Many other fascist movements did not win power or were relatively minor regimes in comparison and their symbolism is not well-remembered today in many parts of the world, although the BUF's Flash and Circle was later used by the non-fascist People's Action Party of Singapore.

In alphabetical order by nation:

- In Argentina, the Nationalist Liberation Alliance, used the Andean condor.
- Austria's Fatherland's Front, that ruled the country from 1933 to 1938, used the crutch cross as its symbol.
- Lightning bolts were a common symbol of Sir Oswald Mosley's British Union of Fascists, appearing on uniforms, newspaper mastheads, badges and on the movement's flags.

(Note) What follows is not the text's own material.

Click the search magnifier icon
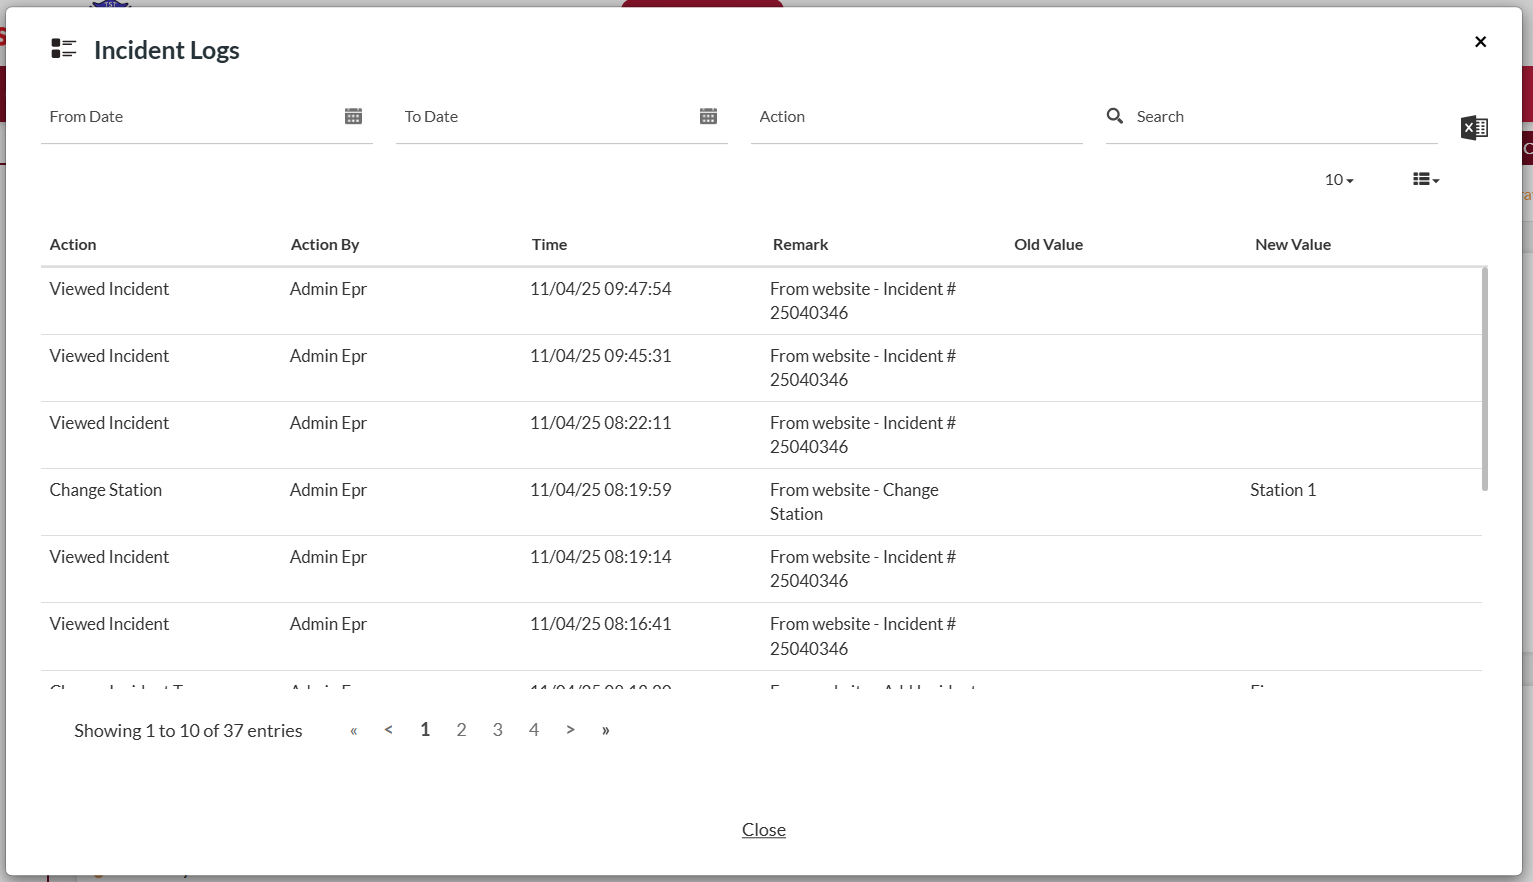This screenshot has height=882, width=1533. (x=1115, y=116)
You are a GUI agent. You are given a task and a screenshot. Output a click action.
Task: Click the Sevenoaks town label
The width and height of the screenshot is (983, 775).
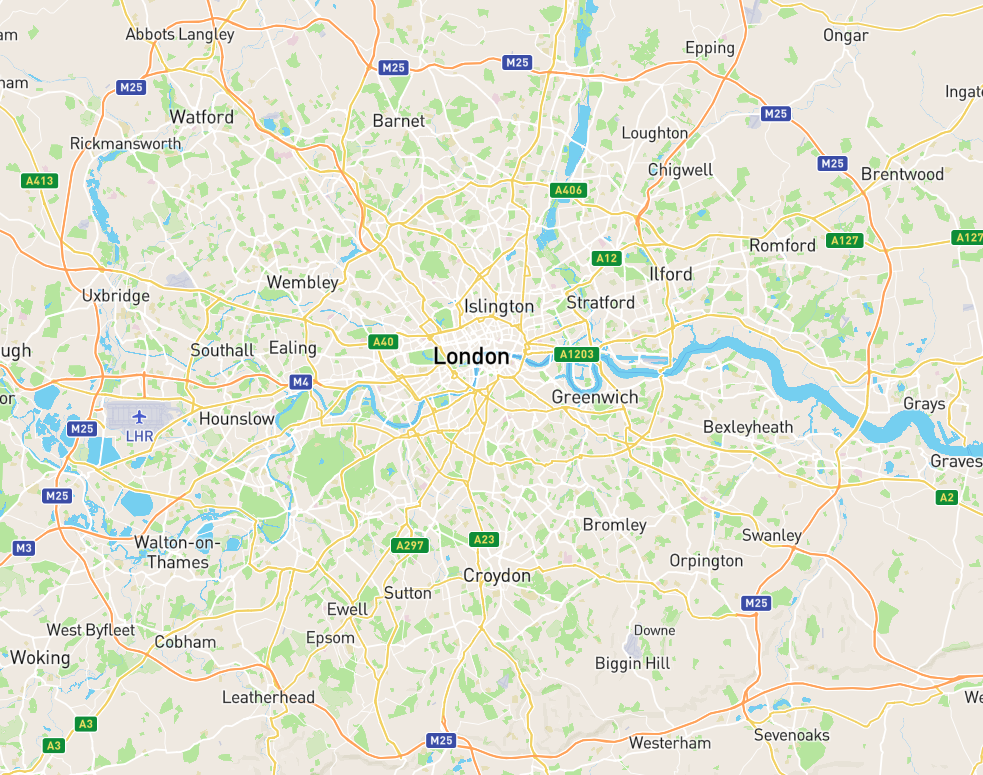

The symbol completely replaced the fasces used from 1932 to 1935 with the adoption of the Flash and Circle.
- The Brazilian Integralist Action used an upper case sigma (Σ), to represent the summation of all things under the State.
- The symbol of the Bulgarian national-socialist Ratnik movements was a sun cross named "Bogar".
- The symbol of the Croatian Ustaše movement was capital letter U with the flaming grenade and the Croatian coat of arms.
- A prominent symbol of the Greek 4th of August Regime was the Labrys/Pelekys, the double-headed axe which Ioannis Metaxas thought to be the oldest symbol of all Hellenic civilizations.
- Greece's far-right, ultra-nationalist Golden Dawn Party uses a flag depicting a meandros in a style and color scheme reminiscent of the Nazi swastika.
- The symbol of Hungary's fascistic Arrow Cross Party was the Arrow Cross.
- The National Socialist Movement in the Netherlands (NSB) used the Wolfsangel as its main symbol.
- The symbol of the Norwegian Nasjonal Samling was a golden/yellow sun cross on red background.
- The symbol of Salazar's Portuguese Estado Novo regime was a stylized version of the Christ Cross and shield found on the national flag to distinguish its rivals in the Movimento Nacional-Sindicalista used the Order of Christ Cross.
- The symbol of the Romanian Iron Guard was a triple cross (a variant of the triple parted and fretted) – three parallel verticals intersected with three parallel horizontals, usually in black; it was meant to represent prison bars, as a badge of martyrdom. It was sometimes deemed the Archangel Michael Cross, after the patron saint of the movement.
- The symbol of the Silver Legion of America was a silver flag with a scarlet letter L.
- The Russian Movement Against Illegal Immigration used the black-colored road sign "Stop Prohibited" (similar to the swastika) as their main symbol.
- The quasi-Fascist Yugoslav ZBOR used a green shield with a blade of wheat on it, with a sword crossing the shield.

====Finland====
Finnish fascist Lapua Movement used the logo of a bear-rider with a club, referencing the coat of arms of Lapua and the Cudgel War peasant uprising. The leader of the movement Vihtori Kosola even claimed to be a descendant of Klaus Fleming, one of the main figures of the war. After Lapua Movement was banned for a failed uprising of its own, its successor Patriotic People's Movement re-used the symbol with minimal alterations.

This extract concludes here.